Nacht. (Berkleys Zimmer wie oben.)

Berkley. Morgen Bataille – ha! ha! ha! das nenn ich doch was, wenn einmal Bataille ist. Halt dich brav, alter Lord! schläft sich gut die Nacht! – ha! ha!

Bediente. Mylord! es ist ein Herr außen.

Berkley. So spät – laß ihn nur kommen. Sir Wild?

Bediente. Nein, er nennt sich Seekapitain.
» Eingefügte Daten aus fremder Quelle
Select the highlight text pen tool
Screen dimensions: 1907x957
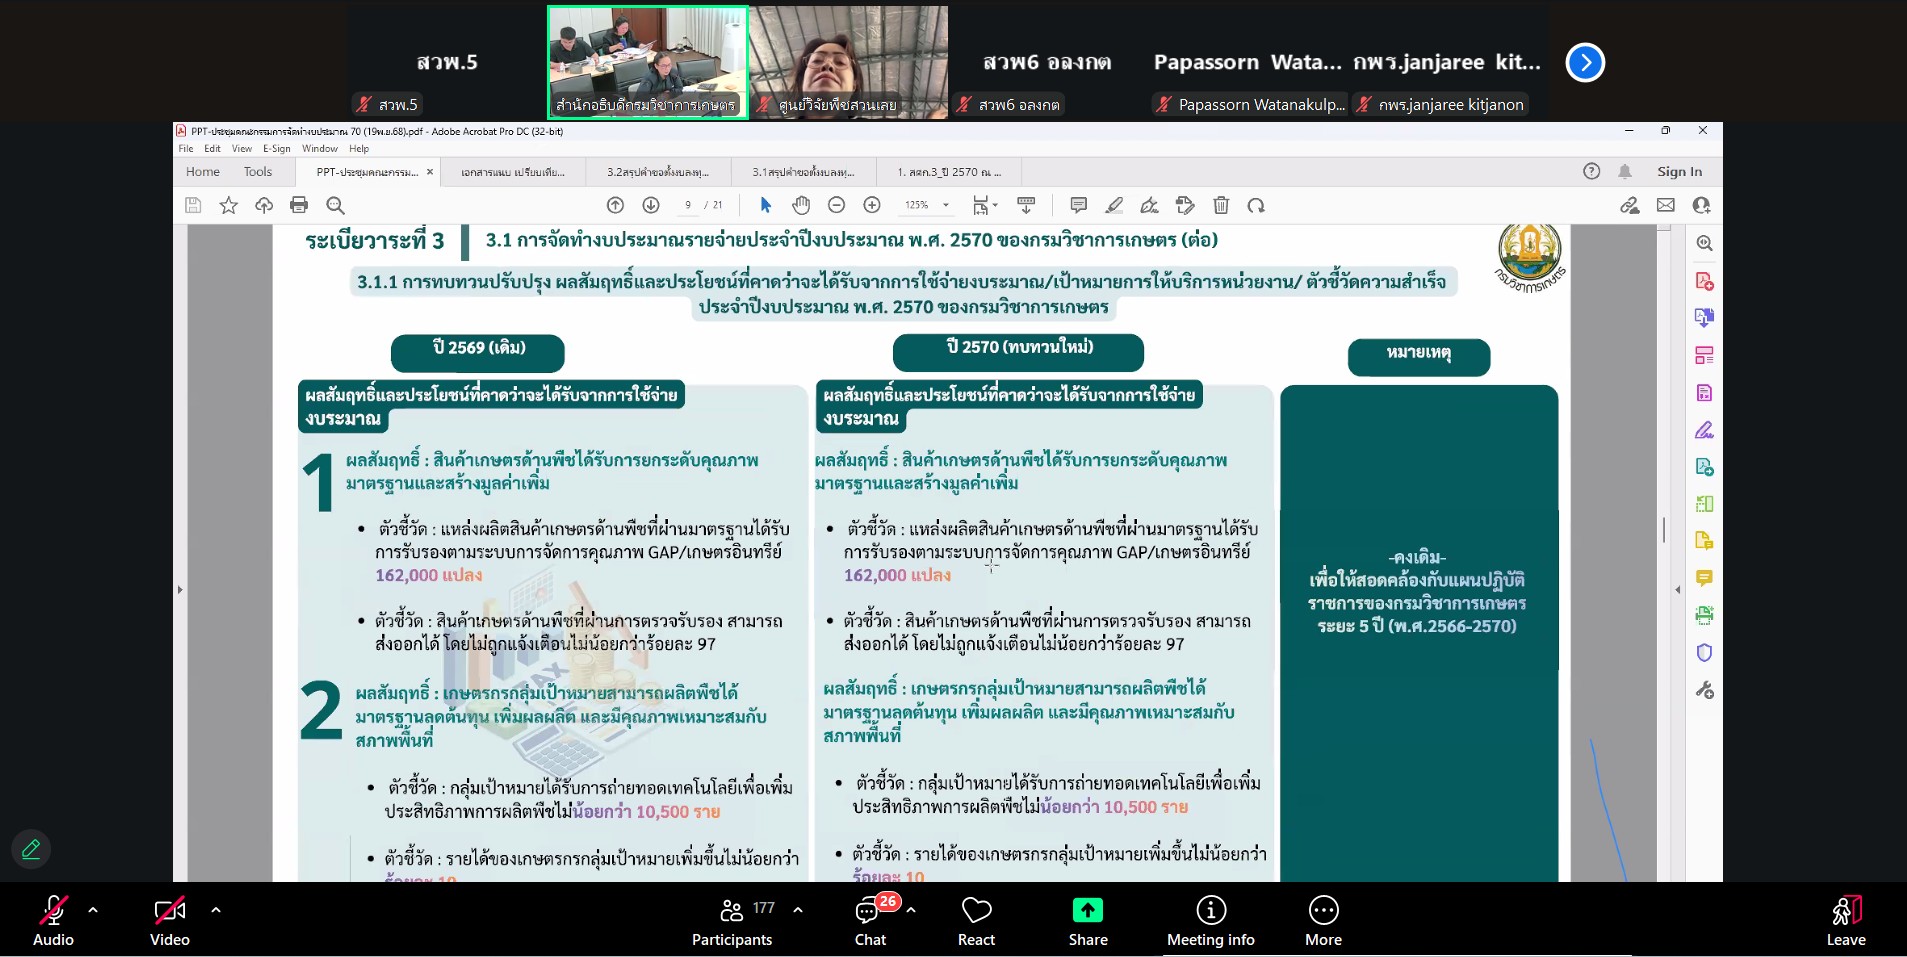point(1114,205)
Berkley. Trag ihn auf den Händen herein, wenns der Schiffs-Kapitain ist, ders Schiff mitbrachte.

(Bediente ab.)

Zweyte Scene.

Kapitain. Mylord! der Wirth sagte mir, daß ein Engelländer oben wohne, ich konnte nicht zu Bett gehen, ohne Sie zu sehn.

Berkley. Willkommen, tausendmal willkommen, wilder, guter Seemann!

Kapitain. Willkommen. Ich hab Ihnen ein Compliment gemacht als ich einlief. Ein reiches Englisches Schiff, Mylord. Uebrigens ich bin müd. (der Mohr stellt sich hinter ihn, und spielt mit seinen Haaren.)

Berkley. Legen Sie sich, setzen Sie sich. Wies gefällt.

Kapitain. Es freut mich doch – (sieht ihn starr an.) Ja Mylord, es freut mich. – Wär ich einmal zu meinem Ziel gelangt. Fahr die ganze Welt durch. -

Berkley. Das ist gut, Sir! daß ich Sie sehe. Sie treffen meine Seele wunderlich. Muß Sie küßen, Sir!

Kapitain. Mylord! alle meine storre Wildheit verläßt mich bey Ihnen.

Berkley. Lieb! gut! Geist meines Harry! wohnst du noch hier! Wem suchen Sie auf, Sir?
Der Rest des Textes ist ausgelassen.